My family are all pacifists. My mother insisted that she was a door mat all of her life. My older brother endured teasing. One time, when we lived in Burbank, CA, the neighbor kids chained him to our weeping willow tree in our backyard. He was fine with it. He had at least gotten some attention. Meanwhile I tried to distract the kids from picking on my brother by teaching them to climb up a tree next to our white-sided garage to stand on the asphalt roof.
Several years later, when we were living in Alaska, my brother was chased and harassed every day after school by a neighbor girl. My parents either weren’t aware of the constant bullying or they didn’t know what to do about it. When my next to the youngest brother was born, and my mom was in the hospital, my aunt was caring for us. She was appalled that my brother was gasping for air and almost having an asthmatic attack when he came home from school. She asked him why he had been running so hard. He told her about the neighbor girl. She instructed him that he should wash the girl’s face in snow if she did it again. He did as she instructed. The girl never bullied him again but my parents were called to the school principal’s office for a lecture about boys picking on girls. My mom was angry with my aunt for teaching my bother such a thing.
My sister, youngest brother, and I managed to remain below the radar while growing up. I don’t remember any of the three of us being picked on. But my next to the youngest brother had a classmate punching him in the arm every day and causing bruises. By this time I was teaching first grade and had come to the realization that our family was unusual. We were compliant in school, and didn’t pick on people, but I had learned that the majority of kids are strong willed. Almost all children will try to get away with whatever they can. Reading and writing and arithmetic taught to the tune of the hickory stick should be the theme in school. Tough love is the way to help children to learn.

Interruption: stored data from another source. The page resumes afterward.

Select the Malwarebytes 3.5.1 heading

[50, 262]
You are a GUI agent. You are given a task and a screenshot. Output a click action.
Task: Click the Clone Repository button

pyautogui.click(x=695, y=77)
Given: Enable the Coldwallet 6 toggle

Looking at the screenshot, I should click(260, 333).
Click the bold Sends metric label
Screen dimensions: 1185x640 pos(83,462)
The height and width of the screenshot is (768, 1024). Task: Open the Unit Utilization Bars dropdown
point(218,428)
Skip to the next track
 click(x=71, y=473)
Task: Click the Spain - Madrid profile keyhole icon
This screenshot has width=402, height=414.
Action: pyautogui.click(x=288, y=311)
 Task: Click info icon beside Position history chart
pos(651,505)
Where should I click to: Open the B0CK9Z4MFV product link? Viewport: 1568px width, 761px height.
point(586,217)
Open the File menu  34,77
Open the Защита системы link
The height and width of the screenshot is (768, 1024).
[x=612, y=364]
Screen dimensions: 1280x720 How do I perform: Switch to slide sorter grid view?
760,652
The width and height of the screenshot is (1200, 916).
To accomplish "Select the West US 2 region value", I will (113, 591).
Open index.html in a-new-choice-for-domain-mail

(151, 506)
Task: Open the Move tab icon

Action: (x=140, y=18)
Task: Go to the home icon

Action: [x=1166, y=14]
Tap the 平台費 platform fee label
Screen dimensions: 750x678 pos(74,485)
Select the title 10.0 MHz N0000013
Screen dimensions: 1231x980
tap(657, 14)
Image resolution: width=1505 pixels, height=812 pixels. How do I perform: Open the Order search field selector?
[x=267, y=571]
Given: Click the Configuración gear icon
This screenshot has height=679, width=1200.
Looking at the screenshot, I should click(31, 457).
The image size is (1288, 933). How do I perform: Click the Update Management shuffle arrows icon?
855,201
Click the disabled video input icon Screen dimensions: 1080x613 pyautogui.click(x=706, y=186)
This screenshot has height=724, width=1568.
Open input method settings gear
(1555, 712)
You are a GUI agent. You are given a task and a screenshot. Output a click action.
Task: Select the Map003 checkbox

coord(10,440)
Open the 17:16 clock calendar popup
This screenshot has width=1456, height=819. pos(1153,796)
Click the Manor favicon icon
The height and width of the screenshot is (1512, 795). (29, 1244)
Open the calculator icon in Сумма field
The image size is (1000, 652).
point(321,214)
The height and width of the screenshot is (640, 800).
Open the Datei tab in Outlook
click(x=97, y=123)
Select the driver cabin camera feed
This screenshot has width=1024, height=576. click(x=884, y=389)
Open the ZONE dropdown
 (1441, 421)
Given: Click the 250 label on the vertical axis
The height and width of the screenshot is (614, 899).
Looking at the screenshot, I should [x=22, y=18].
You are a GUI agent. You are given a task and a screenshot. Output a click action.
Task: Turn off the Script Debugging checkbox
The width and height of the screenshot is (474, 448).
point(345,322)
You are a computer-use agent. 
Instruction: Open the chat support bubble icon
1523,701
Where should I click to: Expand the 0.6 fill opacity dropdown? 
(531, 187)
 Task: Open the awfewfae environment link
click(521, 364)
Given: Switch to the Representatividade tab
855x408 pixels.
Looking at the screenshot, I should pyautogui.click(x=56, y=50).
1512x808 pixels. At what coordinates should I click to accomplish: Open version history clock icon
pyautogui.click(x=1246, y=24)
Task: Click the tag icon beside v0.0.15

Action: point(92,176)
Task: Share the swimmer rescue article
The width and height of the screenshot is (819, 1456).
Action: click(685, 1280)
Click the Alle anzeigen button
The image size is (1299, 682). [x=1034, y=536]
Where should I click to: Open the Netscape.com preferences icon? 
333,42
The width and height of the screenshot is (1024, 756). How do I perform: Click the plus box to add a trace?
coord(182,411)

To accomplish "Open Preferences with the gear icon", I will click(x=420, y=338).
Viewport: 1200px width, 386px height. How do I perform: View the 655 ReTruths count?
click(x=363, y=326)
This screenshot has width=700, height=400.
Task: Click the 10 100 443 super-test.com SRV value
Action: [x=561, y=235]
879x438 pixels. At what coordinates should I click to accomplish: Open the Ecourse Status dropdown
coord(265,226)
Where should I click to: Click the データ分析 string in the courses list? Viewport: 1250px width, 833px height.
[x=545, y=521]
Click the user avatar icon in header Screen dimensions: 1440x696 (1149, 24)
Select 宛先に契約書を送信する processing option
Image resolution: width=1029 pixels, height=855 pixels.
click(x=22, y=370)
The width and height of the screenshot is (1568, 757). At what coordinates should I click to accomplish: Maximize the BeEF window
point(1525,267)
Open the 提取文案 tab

Because of my recent experience with six year olds I figured that the boy slugging my bother just wanted to get his attention. I advised my mother to tell him to slug the boy back. I never heard anything more about the situation. (Maybe my mom didn’t like my advice!)
So should one stand up to a bully with appeasement or with force? I think it depends on the circumstances. When the United States fought the Nazi’s, Japan, and Italy, during World War II, we came together and focused on the goal of completely annihilating the enemy. We used every weapon available to us. Now the United States is being bullied by Russia, by terrorists, by China, by North Korea, and our ally Israel is being bullied by Hamas. Either our elected officials do not know how to stand up to a bully, or they choose not to stand up to them, or there is some other reason.
God can turn the heart of the king in any direction He pleases. We must cry out to God for help for our leaders. But most of all we must beseech God for the salvation of our leaders around the world.